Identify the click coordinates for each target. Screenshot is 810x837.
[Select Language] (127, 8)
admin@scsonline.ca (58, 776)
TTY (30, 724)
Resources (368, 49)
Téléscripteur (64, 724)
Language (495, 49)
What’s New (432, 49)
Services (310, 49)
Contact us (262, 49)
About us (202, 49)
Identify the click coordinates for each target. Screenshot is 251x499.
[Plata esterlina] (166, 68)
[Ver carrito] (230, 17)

----------------------------------------

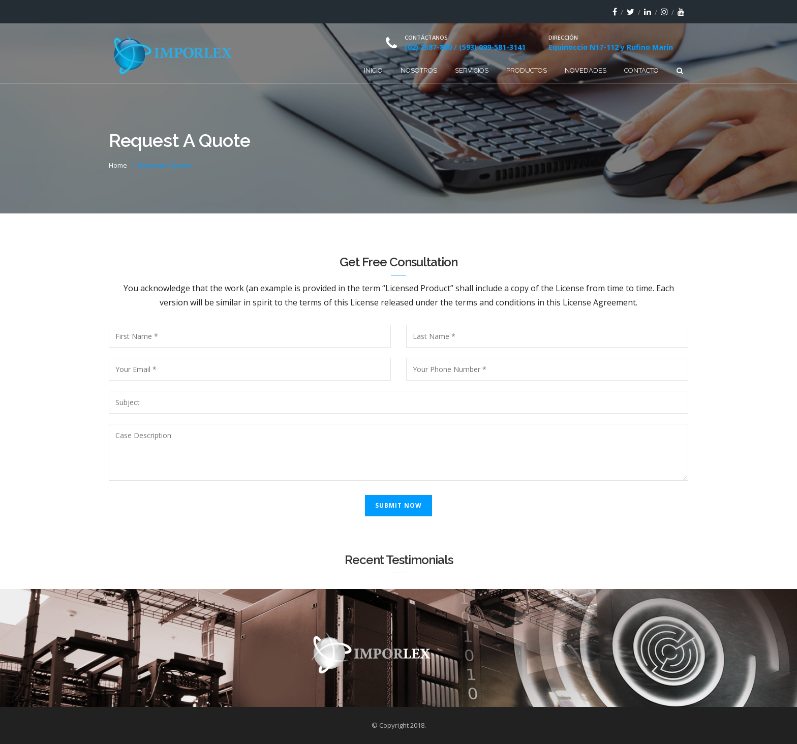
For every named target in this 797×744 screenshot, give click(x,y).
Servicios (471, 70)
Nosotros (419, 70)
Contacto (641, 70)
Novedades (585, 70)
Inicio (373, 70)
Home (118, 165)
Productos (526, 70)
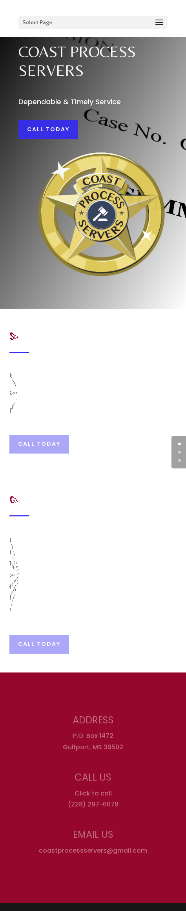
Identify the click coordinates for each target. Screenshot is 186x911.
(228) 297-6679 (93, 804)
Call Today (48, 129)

----------------------------------------

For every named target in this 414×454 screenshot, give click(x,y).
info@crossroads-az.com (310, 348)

----------------------------------------

■ WHAT IS EXPECTED
Turn the lines above into a numbered list, starting at the line that contains "Screenshot is 810x837." and stopping after the line that contains "About us (202, 49)". Leave out any blank lines.

■ FINISHED ANSWER
1. Identify the click coordinates for each target. Screenshot is 810x837.
2. [Select Language] (127, 8)
3. admin@scsonline.ca (58, 776)
4. TTY (30, 724)
5. Resources (368, 49)
6. Téléscripteur (64, 724)
7. Language (495, 49)
8. What’s New (432, 49)
9. Services (310, 49)
10. Contact us (262, 49)
11. About us (202, 49)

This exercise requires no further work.